The Millions

Hot Asian Babes

1.
“Cheap, aren’t they?”

The white woman, a townie, smug in her brown and shabby cardigan, asks me this without prelude, not even a stereotypically British and blustery, “Fine day, isn’t it?”

In point of fact, it is a fine day. I am 24 years old, a student at Oxford, living on a generous stipend from the Rhodes Trust that, having tasted freedom here, for the first time truly out of the reach of my parents, I am saving earnestly, albeit in dribs and drabs. Twenty or 40 or even 100 pounds, here and there, all toward a vague unspecified fund I’m starting, entitled “Freedom,” and only in some vague and desperate way, all that keeps me from having to give into my parents and accept arranged marriage.

This means that I no longer eat in Oxford’s tourist restaurants. It’s 1995 and Britain is on an upswing, in recovery from an economic recession. Cheap food, local food, is plentiful. Instead of buying books like my Rhodes Scholar classmates, I read them at the public library. I go to Sainsbury’s like any local, spirit out sales, carry plastic bags looking harried, like I’m too poor for even one of the tiny cars the smart, wine-carrying banker/lawyer set my age is busy settling its own bags into.
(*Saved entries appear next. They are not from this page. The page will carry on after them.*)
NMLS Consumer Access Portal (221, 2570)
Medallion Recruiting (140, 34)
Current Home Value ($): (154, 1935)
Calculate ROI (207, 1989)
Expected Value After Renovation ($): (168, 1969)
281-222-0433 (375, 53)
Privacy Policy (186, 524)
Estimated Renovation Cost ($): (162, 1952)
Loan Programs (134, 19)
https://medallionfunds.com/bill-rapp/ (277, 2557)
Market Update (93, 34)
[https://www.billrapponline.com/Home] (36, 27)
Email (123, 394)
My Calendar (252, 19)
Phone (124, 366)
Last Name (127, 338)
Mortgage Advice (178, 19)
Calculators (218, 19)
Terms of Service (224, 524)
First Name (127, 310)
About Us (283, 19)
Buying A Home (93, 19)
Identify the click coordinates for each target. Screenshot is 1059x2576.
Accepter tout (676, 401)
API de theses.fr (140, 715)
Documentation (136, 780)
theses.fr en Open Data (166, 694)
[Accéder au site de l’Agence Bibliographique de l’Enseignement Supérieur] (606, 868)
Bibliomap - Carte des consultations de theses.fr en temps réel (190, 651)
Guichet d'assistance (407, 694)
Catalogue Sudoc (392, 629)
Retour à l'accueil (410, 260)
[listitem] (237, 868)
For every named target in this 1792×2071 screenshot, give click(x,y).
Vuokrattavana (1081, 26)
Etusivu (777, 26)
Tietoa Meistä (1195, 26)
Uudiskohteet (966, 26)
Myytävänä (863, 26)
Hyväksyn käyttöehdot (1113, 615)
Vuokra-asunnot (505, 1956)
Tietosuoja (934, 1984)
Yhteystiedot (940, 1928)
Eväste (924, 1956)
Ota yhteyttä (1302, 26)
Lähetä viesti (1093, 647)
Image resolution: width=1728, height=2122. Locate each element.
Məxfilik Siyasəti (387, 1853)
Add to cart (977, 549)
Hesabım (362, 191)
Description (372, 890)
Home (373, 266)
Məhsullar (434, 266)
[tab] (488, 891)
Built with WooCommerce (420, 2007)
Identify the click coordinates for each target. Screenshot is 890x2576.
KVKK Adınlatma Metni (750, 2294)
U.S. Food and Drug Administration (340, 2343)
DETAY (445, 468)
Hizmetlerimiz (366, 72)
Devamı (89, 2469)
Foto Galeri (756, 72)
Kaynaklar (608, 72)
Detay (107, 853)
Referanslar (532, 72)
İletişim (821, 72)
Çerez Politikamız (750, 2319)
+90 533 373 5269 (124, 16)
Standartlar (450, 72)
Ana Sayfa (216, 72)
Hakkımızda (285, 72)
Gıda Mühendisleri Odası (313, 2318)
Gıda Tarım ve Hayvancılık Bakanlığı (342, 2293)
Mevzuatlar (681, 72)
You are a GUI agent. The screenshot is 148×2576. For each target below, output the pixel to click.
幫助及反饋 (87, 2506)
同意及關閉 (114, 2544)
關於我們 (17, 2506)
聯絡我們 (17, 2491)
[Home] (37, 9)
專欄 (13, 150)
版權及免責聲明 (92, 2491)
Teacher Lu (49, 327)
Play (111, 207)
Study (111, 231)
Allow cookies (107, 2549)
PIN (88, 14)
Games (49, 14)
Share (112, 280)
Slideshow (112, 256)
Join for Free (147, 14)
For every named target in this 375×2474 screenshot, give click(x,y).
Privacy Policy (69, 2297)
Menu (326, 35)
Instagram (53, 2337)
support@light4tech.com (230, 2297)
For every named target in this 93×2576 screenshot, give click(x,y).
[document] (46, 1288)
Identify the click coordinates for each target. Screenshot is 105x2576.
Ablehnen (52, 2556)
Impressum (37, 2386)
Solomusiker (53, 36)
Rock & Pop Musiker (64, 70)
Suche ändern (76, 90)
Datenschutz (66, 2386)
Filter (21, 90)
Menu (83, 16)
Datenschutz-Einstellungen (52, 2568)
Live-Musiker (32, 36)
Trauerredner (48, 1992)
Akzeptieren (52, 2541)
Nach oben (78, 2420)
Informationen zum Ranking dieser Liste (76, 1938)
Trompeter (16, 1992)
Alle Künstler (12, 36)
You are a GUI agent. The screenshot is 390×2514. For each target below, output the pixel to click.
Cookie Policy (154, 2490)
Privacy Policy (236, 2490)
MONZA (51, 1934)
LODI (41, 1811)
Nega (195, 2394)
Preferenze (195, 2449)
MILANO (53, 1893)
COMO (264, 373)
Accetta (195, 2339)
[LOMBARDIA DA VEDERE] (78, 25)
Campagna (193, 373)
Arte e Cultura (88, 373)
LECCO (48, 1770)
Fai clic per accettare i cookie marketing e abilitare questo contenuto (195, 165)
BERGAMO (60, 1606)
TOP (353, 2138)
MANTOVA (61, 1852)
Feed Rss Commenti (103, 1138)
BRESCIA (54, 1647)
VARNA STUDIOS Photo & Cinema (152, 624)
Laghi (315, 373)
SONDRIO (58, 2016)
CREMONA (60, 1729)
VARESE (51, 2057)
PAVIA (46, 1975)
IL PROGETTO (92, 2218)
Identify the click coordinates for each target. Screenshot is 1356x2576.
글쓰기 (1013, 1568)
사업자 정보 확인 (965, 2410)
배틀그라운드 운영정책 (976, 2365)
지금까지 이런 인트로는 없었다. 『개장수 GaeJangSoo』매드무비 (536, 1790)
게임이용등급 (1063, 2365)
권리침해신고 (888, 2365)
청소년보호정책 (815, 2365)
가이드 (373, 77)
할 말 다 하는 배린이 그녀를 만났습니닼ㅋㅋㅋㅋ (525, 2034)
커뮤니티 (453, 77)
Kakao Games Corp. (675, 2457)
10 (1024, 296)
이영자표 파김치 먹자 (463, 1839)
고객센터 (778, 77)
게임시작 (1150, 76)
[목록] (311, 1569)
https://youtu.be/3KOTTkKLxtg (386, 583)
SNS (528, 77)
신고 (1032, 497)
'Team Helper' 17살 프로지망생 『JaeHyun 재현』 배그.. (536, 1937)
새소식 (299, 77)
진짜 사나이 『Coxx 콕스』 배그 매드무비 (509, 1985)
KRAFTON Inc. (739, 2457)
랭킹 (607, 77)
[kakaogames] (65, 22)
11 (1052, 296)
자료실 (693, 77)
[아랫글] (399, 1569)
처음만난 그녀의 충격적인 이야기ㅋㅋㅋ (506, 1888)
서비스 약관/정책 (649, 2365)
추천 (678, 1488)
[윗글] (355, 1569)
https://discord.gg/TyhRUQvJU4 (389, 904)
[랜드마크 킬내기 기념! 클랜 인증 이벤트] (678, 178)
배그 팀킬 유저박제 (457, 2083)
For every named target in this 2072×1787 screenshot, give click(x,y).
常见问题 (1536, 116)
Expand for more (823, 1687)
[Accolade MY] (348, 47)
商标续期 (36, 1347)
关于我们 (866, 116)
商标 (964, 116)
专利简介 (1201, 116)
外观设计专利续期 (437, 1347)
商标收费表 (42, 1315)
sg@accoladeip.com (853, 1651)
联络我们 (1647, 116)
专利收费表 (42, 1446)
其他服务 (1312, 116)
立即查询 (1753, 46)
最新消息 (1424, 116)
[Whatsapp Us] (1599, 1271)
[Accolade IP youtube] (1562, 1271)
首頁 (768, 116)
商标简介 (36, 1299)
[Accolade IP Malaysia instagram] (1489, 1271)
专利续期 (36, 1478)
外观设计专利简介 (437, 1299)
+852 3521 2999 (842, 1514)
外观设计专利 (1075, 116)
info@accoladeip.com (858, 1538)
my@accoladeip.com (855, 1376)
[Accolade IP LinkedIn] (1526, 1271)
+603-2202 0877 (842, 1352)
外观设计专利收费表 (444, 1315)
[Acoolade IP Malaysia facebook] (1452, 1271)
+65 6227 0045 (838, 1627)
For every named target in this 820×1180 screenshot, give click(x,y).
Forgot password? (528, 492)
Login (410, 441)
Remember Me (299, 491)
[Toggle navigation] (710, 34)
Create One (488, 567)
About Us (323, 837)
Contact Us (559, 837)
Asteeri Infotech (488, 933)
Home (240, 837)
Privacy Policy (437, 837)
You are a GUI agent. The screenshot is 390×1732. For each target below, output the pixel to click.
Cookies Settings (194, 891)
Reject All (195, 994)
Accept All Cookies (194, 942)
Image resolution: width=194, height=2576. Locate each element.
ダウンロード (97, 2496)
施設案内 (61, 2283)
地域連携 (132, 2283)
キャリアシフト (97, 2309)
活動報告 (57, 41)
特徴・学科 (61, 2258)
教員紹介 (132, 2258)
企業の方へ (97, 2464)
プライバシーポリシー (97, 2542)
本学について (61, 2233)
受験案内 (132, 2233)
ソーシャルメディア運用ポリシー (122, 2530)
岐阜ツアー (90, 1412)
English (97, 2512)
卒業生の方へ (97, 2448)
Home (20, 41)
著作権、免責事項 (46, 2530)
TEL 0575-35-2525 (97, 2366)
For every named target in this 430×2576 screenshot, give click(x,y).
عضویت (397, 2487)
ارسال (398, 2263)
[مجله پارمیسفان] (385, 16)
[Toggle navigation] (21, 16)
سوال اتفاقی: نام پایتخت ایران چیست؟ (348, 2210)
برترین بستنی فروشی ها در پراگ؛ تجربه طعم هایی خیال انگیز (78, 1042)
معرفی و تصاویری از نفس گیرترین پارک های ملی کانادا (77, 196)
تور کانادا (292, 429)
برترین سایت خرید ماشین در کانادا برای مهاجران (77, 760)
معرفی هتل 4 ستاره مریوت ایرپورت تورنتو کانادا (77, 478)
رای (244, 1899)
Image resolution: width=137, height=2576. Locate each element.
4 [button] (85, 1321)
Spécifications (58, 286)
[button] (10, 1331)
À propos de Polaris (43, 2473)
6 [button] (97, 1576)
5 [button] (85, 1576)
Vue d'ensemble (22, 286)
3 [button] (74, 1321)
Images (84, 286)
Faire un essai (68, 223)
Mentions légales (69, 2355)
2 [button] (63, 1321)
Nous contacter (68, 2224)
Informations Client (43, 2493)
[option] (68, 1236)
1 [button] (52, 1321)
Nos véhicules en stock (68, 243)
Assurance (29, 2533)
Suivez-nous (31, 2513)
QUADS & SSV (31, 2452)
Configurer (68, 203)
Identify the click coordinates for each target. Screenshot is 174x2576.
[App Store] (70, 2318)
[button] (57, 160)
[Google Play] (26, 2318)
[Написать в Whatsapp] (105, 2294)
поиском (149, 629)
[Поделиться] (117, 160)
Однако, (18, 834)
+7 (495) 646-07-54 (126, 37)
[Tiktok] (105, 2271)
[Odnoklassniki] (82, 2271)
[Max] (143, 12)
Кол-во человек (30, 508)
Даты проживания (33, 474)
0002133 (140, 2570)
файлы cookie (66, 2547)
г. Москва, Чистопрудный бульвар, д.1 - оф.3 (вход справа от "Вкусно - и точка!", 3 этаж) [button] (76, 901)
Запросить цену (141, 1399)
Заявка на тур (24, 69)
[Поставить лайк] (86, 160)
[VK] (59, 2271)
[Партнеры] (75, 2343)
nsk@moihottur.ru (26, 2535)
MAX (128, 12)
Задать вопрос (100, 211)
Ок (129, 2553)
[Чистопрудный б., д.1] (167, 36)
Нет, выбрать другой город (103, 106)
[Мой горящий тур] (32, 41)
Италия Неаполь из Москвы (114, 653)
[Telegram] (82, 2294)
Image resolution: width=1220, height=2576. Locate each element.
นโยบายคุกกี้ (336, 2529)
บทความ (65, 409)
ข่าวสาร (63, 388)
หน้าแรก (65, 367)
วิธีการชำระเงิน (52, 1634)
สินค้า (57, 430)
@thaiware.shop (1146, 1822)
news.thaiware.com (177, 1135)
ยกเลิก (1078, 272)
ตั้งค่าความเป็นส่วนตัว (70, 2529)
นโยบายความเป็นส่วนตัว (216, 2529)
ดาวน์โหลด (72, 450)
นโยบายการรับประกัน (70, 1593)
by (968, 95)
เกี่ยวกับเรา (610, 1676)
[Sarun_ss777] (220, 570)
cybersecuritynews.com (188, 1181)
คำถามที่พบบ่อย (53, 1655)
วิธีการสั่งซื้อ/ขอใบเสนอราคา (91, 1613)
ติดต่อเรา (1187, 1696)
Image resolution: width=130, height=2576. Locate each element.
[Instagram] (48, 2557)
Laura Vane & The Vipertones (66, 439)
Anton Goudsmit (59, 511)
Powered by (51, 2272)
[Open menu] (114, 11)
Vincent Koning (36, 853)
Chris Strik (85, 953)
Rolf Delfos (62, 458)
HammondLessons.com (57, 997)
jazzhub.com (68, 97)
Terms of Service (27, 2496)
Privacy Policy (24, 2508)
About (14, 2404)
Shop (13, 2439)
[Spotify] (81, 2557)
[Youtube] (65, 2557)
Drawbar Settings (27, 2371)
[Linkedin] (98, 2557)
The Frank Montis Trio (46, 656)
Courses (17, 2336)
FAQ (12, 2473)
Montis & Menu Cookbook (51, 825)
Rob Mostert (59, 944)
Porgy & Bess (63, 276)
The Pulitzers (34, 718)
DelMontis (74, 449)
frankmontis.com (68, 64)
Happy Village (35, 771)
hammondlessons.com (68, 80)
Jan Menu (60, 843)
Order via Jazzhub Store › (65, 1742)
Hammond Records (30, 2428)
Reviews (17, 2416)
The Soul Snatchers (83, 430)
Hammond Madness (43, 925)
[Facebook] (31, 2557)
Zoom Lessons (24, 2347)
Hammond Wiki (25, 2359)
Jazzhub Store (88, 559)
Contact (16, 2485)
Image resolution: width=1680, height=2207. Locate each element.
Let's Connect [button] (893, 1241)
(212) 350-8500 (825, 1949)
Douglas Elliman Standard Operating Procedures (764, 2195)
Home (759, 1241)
To this woman, a stranger, I simply must not look American. Though would I, even if I weren’t counting my change? This news stand is the place where I buy allsorts licorice, sometimes crisps and cola, trying to fill myself absent “real food.” I’m not on a college meal plan, nor do I live in a fancy apartment. I’m living low, not buying the clothes, CDs, or magazines on which, during the first months of the scholarship, like everyone, I frittered my money.